Prepare For Drought, Beef Specialist Says

The potential for a dry summer in the Plains has many cow/calf producers examining their herds, looking for a possible cull candidate or two.

Key to dealing with weather issues is good planning, and that means getting ready for modified stocking rates and good cattle sorting, writes Kris Ringwall, beef specialist at North Dakota State University.

The latest US Drought Monitor from the National Oceanic and Atmospheric Administration shows abnormally dry or moderate drought conditions in two bands stretching out from California’s now infamous excessive drought.  The first reaches northeast and culminates in North Dakota and northern South Dakota.

The second fork covers Arizona, nearly all of New Mexico, the Texas Panhandle, most of Oklahoma, all of Kansas and parts of Nebraska and Missouri.  All of it holds good pasture land.

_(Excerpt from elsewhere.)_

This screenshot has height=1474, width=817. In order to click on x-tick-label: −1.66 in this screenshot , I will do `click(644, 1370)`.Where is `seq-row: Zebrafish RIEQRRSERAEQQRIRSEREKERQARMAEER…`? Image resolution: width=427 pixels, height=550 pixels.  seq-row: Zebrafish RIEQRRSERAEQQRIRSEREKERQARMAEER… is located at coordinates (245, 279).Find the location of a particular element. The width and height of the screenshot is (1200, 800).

A critical part of herd management is dividing the herd into five subunits, he wrote.  Typically, this means 20% replacement heifers, 15% first-calf heifers, 5% dry cows, 10% dysfunctional or older cows and 50% mature cows.

Each subunit has a different potential for profit and herd longevity.  They offer managerial flexibility like the ability, if not the desire, to decrease stocking rates because of drought.

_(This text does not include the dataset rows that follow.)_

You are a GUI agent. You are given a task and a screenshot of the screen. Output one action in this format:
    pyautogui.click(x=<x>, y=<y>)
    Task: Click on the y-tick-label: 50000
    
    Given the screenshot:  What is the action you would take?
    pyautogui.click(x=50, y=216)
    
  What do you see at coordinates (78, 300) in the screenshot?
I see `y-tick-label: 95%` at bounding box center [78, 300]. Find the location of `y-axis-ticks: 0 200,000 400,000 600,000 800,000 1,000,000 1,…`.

The key to a stocking-reduction plan is to have the cattle available to market, Ringwall wrote.  Having to round up the whole herd to pull out a few uses valuable feed and delays implementation of forced culling.

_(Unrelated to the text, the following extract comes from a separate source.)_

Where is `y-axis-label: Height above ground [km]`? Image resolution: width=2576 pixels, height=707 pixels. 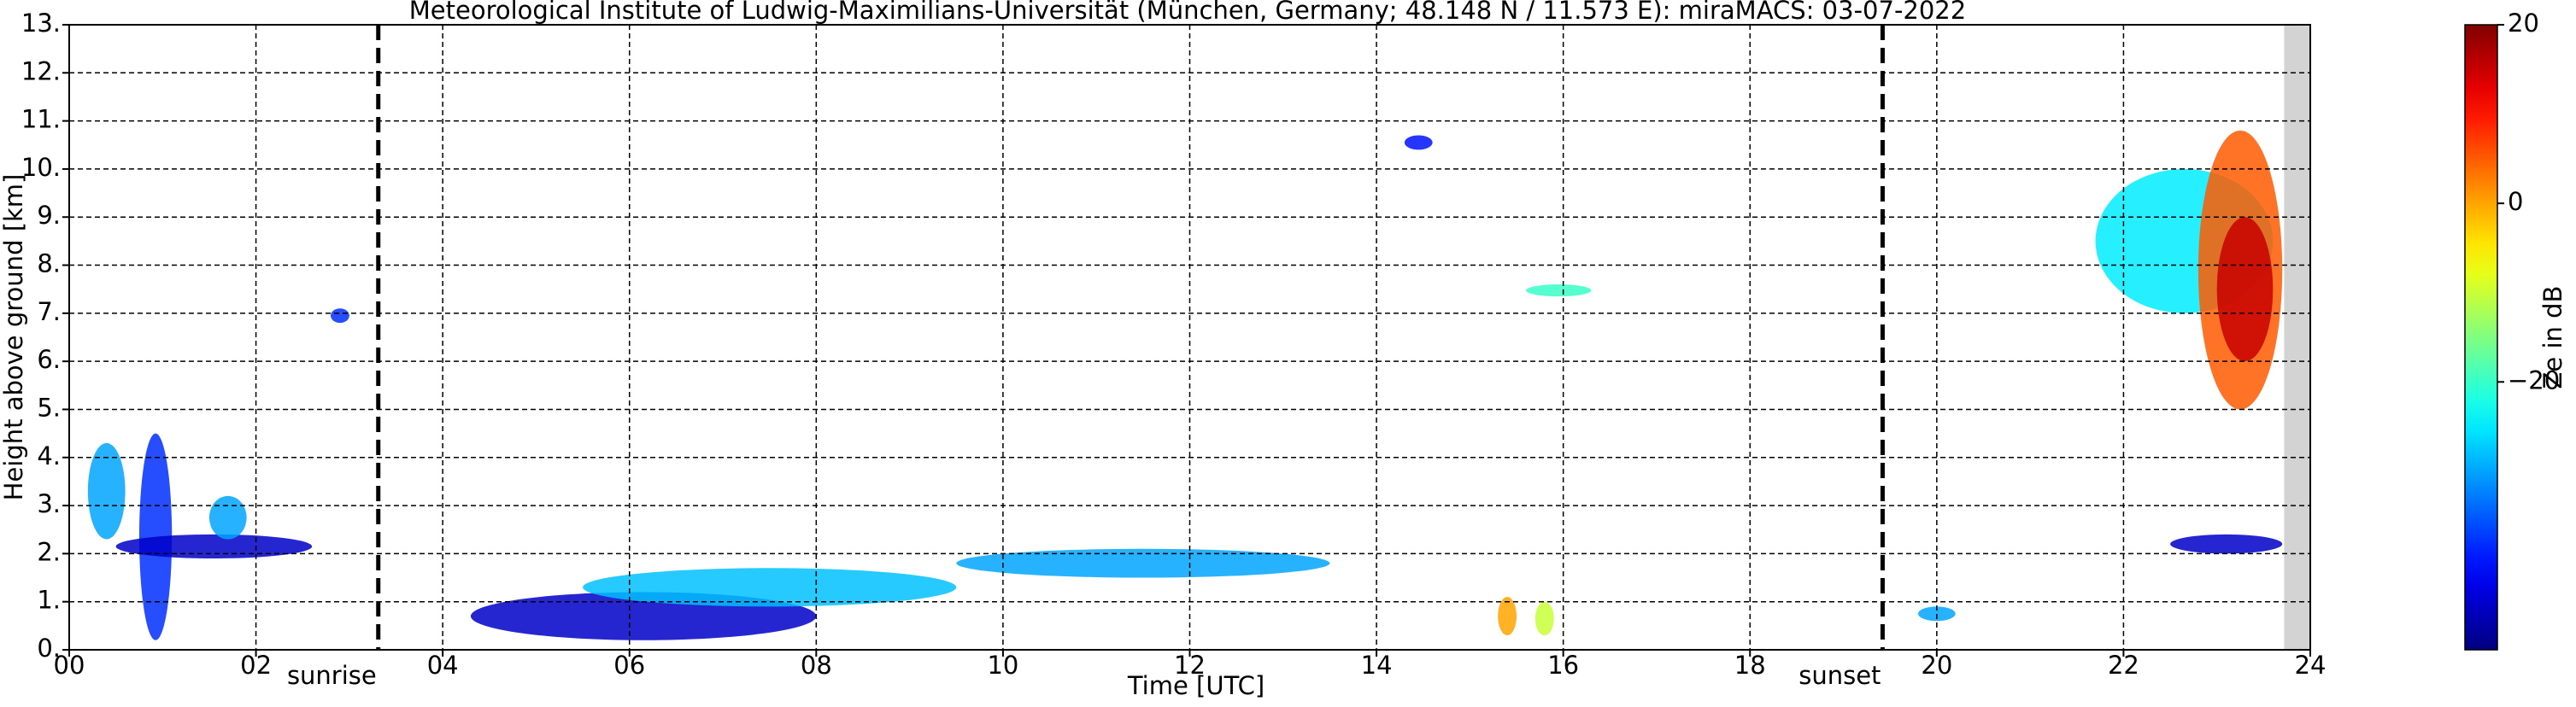 y-axis-label: Height above ground [km] is located at coordinates (14, 338).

Better to have a plan in place and to pull out potential culls when they are gathered naturally, like at spring branding time.  He suggested starting a unit of fall cull possibilities in the spring and keep them accessible.  If dryness presents a problem during the summer, they can be marketed more easily.

As potential replacements, first-calf heifers and replacement heifers account for more than a third of the inventory, he said.  Having an alternative feeding plan for these subunits adds flexibility to dealing with mature cows.

Dry-lotting heifers and/or first-calf heifers may be all that is needed to address pending grass shortages.  Besides, they are easier to haul and generally already are sorted, making adjustments more manageable.

If summer rain is doubtful, paring the number of older cows may be necessary, and doing it sooner rather than later often is the best option.  In years where pasture is questionable, Ringwall suggested close scrutiny of unsound cows:  those with poor udders, poor mothers, wild mothers, ornery cows or those with any other negative notation in the calving book.  The goal should be establishing a subgroup equivalent to 10% of the cow herd.




Cash cattle markets Wednesday remained quiet with scattered packer bids of $127 per cwt on a live basis and asking prices around $134.  In dressed markets bids were posted at $208, down from $209 to $210 on Tuesday with asking prices undefined.

Cattle last week traded at mostly $134 to $135 per cwt on a live basis, up $1, and at $214 to $216 dressed, unchanged.

The USDA’s choice cutout price Wednesday was up $0.09 per cwt at $222.77, while select was off $0.98 at $212.96.  The choice/select spread widened to $9.81 from $8.74 as 111 loads of fabricated product were sold into the spot market.

The CME Feeder Cattle Index for the seven days ended Tuesday was $154.07 per cwt, down $0.47.  This compares with the Apr CME settlement Wednesday of $149.40, down $0.77.